3 Stocks Stopping the Presses
You saw the headlines. You know your stock price made a big move. But what does that portend for your investment's future?
By pairing the latest news with the collective wisdom of our 180,000-strong Motley Fool CAPS investing community, we might be able to discover whether your stock's latest exploits are a short-term hiccup -- or the start of a much bigger trend.
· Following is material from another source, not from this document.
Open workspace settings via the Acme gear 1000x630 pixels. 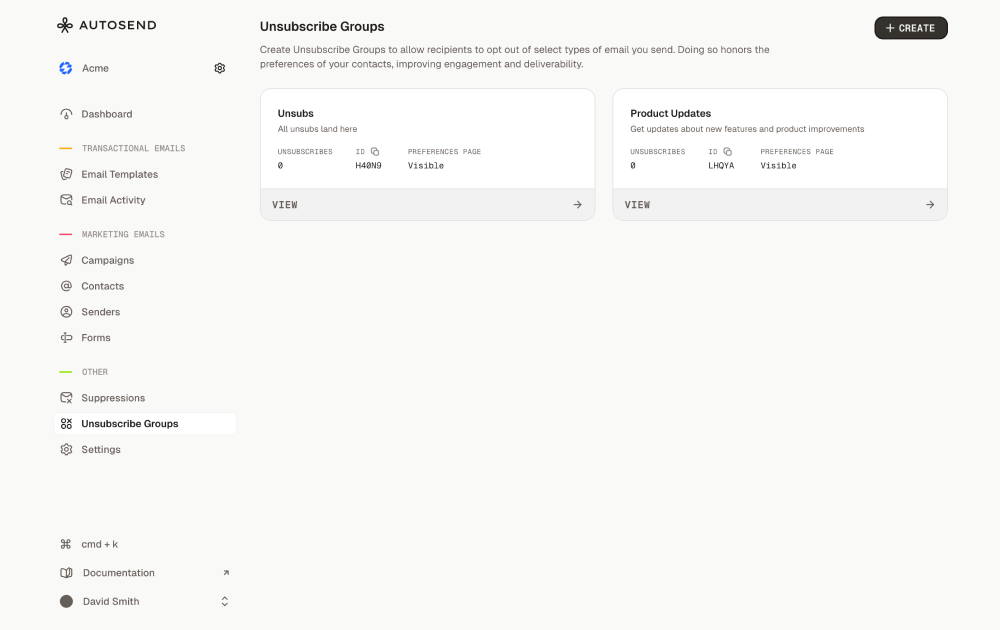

The following stocks have all made big moves over the past five trading days:
CAPS Rating(out of 5)
Change Past Week
|Perfect World (NAS: PWRD)||***||(24.4%)|
|Durect (NAS: DRRX)||***||30.8%|
|Global Industries (NAS: GLBL)||*****||52.4%|
Source: Motley Fool CAPS, % change from Sept. 9 to Sept. 16.
Pay to play
The free-to-play/pay-to-play-more online gaming business model is not a tried-and-true winner, though gamers from Perfect World to Electronic Arts have broadly adopted the method of having a recurring revenue stream. Even mobile-gaming specialist Glu Mobile (NAS: GLUU) switched over to the in-game promotion model.
It might be popular with companies, but players are at not completely sold on being nickeled-and-dimed for the game experience. Perfect World issued what to me seems like a warning to other gaming outfits. It reduced its revenue guidance for the coming quarter from a range of RMB756 million and RMB803 million to RMB702 million and RMB741 million. Mind you, the original guidance was given less than a month ago.
The reason it's cutting back projections, though, is because it's easing the in-game promotional activities to "length the life cycle" of its existing portfolio of games. What it seems to be admitting is that constantly dunning players for potions and ammo wears down their willingness to stick around. While Perfect World contends that it will just be for a single quarter, it hardly seems likely that players will suddenly approve the buy-to-play model jumpstarting again.
The sharp pullback in P-World's stock is a possible buying opportunity for some, but I'm not convinced this isn't a symptom of a much broader issue that will plague other gaming shops, too. I've rated it to underperform the market on CAPS, but I'm in the minority there, where 94% of the members weighing in think it will be able to beat the broad indexes.
Head over to the Perfect World CAPS page and let us know whether you think this online gaming specialist still got game.
No pain, no gain
There was no company-specific news to account for Durect's jump in value last week, other than that it made a presentation at an investor conference, so maybe that offered some hope for Pain Therapeutic's (NAS: PTIE) Remoxy, the abuse-resistant formulation of oxycodone the FDA rejected over concerns about its chemistry, manufacturing, and controls.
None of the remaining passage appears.